In a separate terminal (also run as Administrator), launch the attack simulator:
python simular_varios_ataques.py
At the prompt, choose option 1 (Port Scan) for the fastest visible detection:
========================================
[*] SIMULADOR DE ATAQUES PARA IDS (MACHINE LEARNING)
========================================
Elige el ataque a simular:
1) Escaneo de Puertos (Port Scan)
2) DDoS Distribuido (Múltiples IPs origen)
3) UDP Flood (Tráfico saturado DNS/Juegos)
4) Posible Exploit (Conexiones a SMB, RDP, FTP, SSH)

Opción [1-4]: 1
The simulator sends 999 TCP SYN packets to sequential ports from a spoofed source IP (192.168.100.5) using Layer 2 (sendp), ensuring the packets are visible to the Windows Npcap driver.Within seconds you should see the event Escaneo de Puertos (Heurística) or Escaneo de Puertos (ML: XX%) appear in the events table. If IPS mode is enabled, the spoofed IP is blocked and appears in the IPS panel.
The simulator uses IP spoofing (random or fixed fake source IPs) on each run. This prevents the IDS from silently skipping events because the same IP was already blocked from a previous test run.

Programmatic usage

You can control the IDS engine directly from Python without the GUI by importing ids.py:
import ids
import time

# Enable IPS blocking mode (optional)
ids.ips_activo = True

# Start capture on a specific interface
# Pass iface=None to use Scapy's system default (conf.iface)
ids.iniciar_monitoreo(iface="Ethernet")

# Run for 30 seconds
time.sleep(30)

# Stop capture and release the socket
ids.detener_monitoreo()
The ComunicadorIDS signals (nuevo_evento, nuevo_bloqueo, nuevo_trafico) are PyQt5 pyqtSignal objects.

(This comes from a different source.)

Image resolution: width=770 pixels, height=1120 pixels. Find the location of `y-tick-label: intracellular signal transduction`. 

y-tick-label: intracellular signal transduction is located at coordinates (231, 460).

To consume them outside a Qt application you need a running QApplication event loop, or you can read from ids.eventos_detectados (a deque) directly after capture.

What to expect

After a successful Port Scan test:
  1. The events table shows one or more rows with Escaneo de Puertos.
  2. If IPS is enabled, the IPS panel shows the spoofed IP (192.168.100.5) with a 60-second countdown.
  3. A Telegram message is dispatched (if configured) with the source IP, protocol, and port.
  4. The event is persisted to intrusiones.db (SQLite) and appended to the CSV dataset for future model retraining.